■ Objective
Transcribe every one of the following entries line by line, without altering a single character.

-- start Supplied data --

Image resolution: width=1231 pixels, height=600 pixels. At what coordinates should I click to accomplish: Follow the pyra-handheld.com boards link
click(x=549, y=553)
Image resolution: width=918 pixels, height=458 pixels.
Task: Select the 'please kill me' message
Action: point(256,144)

-- end Supplied data --

■ Complete output
Image resolution: width=1231 pixels, height=600 pixels. At what coordinates should I click to accomplish: Follow the pyra-handheld.com boards link
click(x=549, y=553)
Image resolution: width=918 pixels, height=458 pixels.
Task: Select the 'please kill me' message
Action: point(256,144)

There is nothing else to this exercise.